BEIJING, Oct. 12 (Xinhua) -- China-U.S. relations are now at a crossroads. The recent string of relentless and groundless China-bashing rhetoric from U.S. leaders has revealed a Washington bent on dragging Beijing into a full-scale face-off.
The world is worried. Given the profound significance of their relationship, what is at stake goes far beyond China and the United States. For the sake of the 7 billion people living on the planet, theirs included, the two countries now have to take on their responsibility and make some responsible decisions.
The systemic smear campaign of late by the United States against China, which reached a crescendo last week with U.S. Vice President Mike Pence's speech at the Hudson Institute, a Washington-based think tank, is quite a rarity since the two countries established diplomatic ties 39 years ago.
With more guns blazing and new charges flying, the onslaught is indeed unusually broad in scope and great in ferocity. From claiming undue credit for China's development to accusing Beijing of interfering in U.S. elections, Washington has truly cranked up its rumor-mongering machine this time.

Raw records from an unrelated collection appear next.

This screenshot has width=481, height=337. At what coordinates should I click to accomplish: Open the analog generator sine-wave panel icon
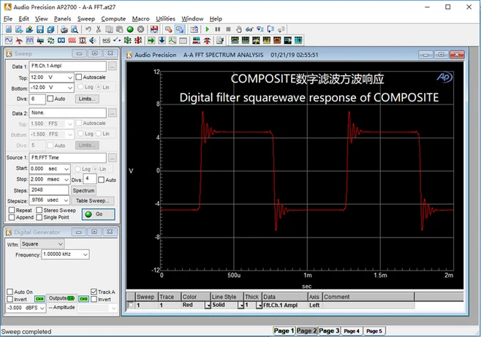tap(9, 40)
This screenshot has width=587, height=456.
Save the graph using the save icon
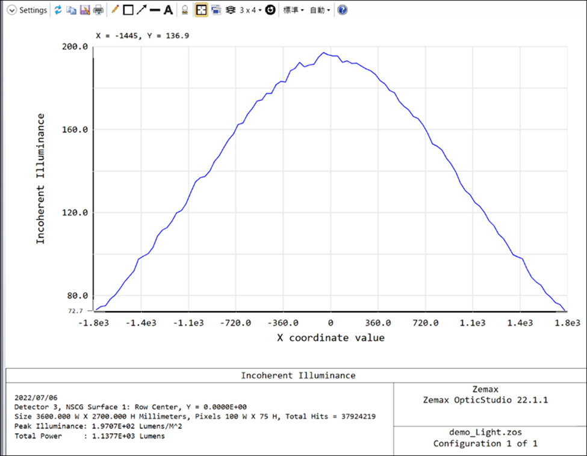click(84, 10)
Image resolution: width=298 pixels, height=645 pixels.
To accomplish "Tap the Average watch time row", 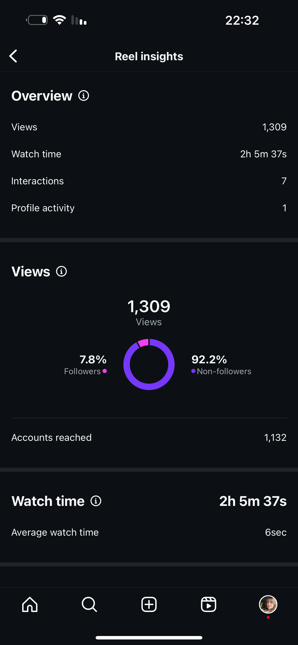I will click(x=149, y=532).
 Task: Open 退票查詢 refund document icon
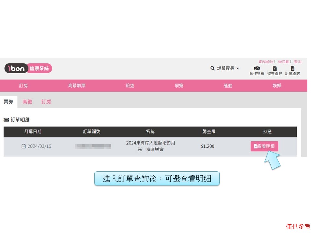click(x=275, y=68)
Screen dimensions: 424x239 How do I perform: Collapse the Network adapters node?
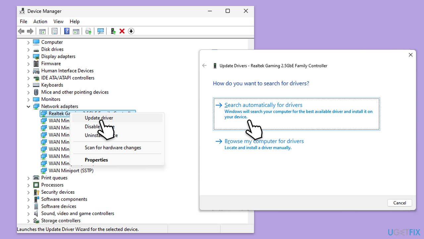28,107
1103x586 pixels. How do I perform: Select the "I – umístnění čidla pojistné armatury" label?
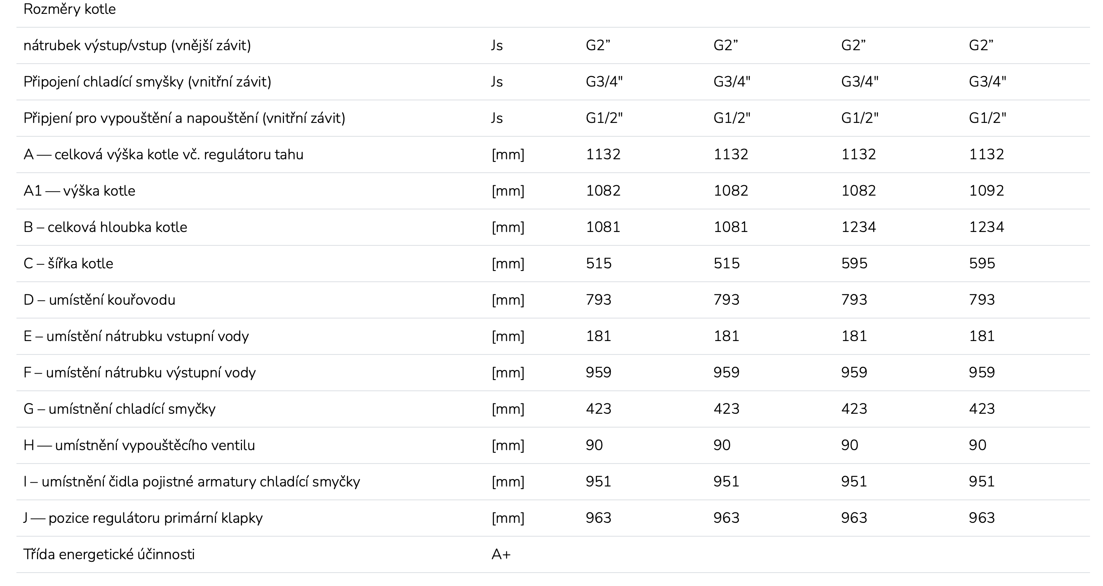pyautogui.click(x=192, y=482)
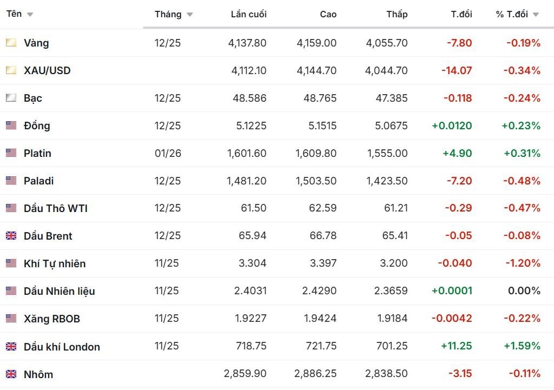Select the Cao column header
554x390 pixels.
click(x=328, y=15)
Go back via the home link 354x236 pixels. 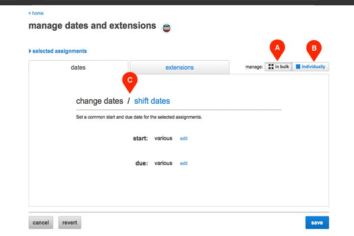[36, 13]
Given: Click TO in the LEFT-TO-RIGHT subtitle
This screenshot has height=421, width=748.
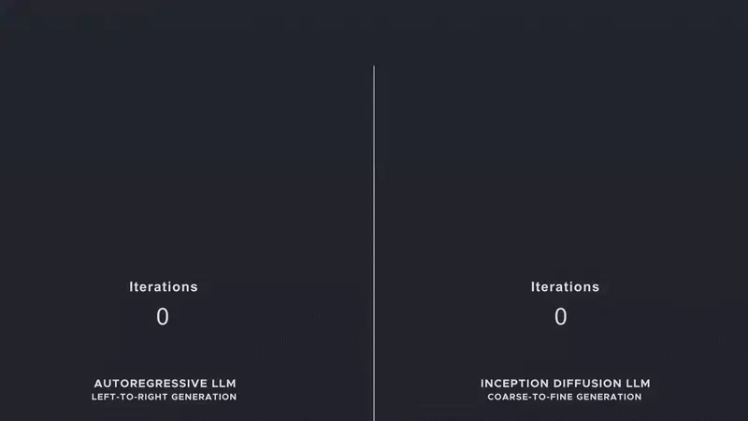Looking at the screenshot, I should tap(126, 397).
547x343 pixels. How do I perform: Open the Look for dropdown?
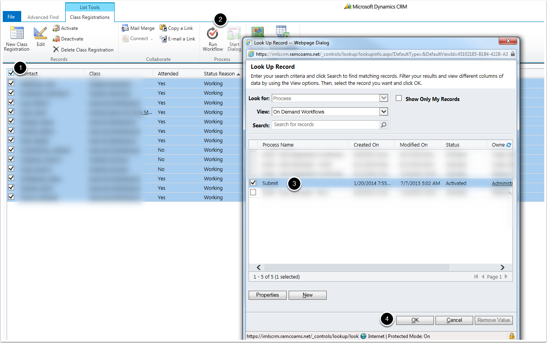pos(383,98)
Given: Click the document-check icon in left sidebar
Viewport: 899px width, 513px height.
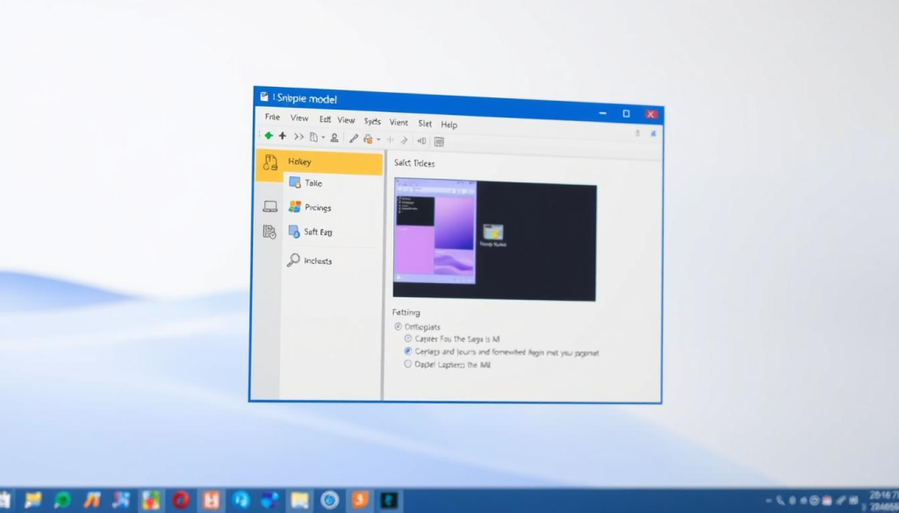Looking at the screenshot, I should (x=270, y=232).
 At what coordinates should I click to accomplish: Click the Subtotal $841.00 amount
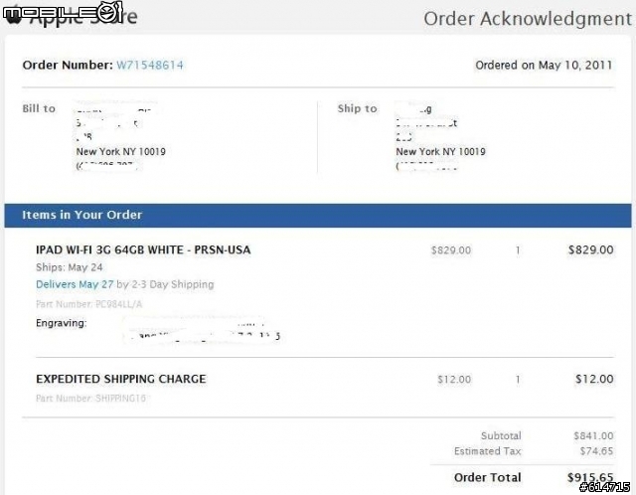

However, it also looks similar. Just like many previous rounds of U.S. mud-slinging against China, the latest provocation reeks of Cold War mentality and American-style hubris. The allegations, spun out of thin air, call white black and cannot hold water.
For starters, China's epic transformation from a poor and weak country to a prosperous and strong one is powered first and foremost by the hard-working Chinese people. It benefits from China's win-win cooperation with the rest of the world, but it by no means results from the charity or gifts from any other country.
On the foreign policy front, China has unswervingly stayed true to the path of peaceful development and the building of a community with a shared future for mankind, and has gained appreciation and support from across the world. No matter how the United States demonizes China, it can never alter the fact that Beijing's circle of friends has kept expanding.
The current tensions in bilateral relations are not China's making. It is the United States that fired the first shot in the still ongoing trade war between the world's top two economies; China has just been forced to take appropriate action to defend its legitimate interests and the rules-based international trade regime.
As for the election-meddling accusation, it is nothing but preposterous. As is known to all, non-interference in other countries' internal affairs is a bedrock Chinese foreign policy. The charge is so nonsensical that even Western mainstream media do not buy it.
Ironically, it is crystal-clear which country is obsessed with infringing upon the sovereignty and interfering in the internal affairs of other countries. Washington's attempt to stick the label onto others only makes itself a laughing stock.
Then the obvious absurdity of those fabrications makes one wonder about Washington's true motives. Many believe the White House has multiple calculations in the short term. But at a deeper level, the latest salvo marked a concentrated outburst of the United States' Sinophobia. That is what has set the world's nerves on edge.
At the critical moment, the heftiest bilateral relationship on the planet needs new strategic guidance. Confronting China on every front is not only unrealistic, but also harmful to the United States' own interests and those of the entire world.
Next year will mark the 40th anniversary of China-U.S. diplomatic relations. History has shown that cooperation is the only right choice for the two heavyweights.
Beijing has made its stance clear. It is committed to developing long-term, healthy and stable relations with the United States featuring no conflict, no confrontation, mutual respect and win-win cooperation. Chinese President Xi Jinping has said that there are "a thousand reasons to make the China-U.S. relationship work, and no reason to break it."
As to Washington, it is high time that it stopped its calumny campaign against China, abandoned its antiquated confrontational mindset, and worked with Beijing to steer their relationship out of the rough patch as soon as possible.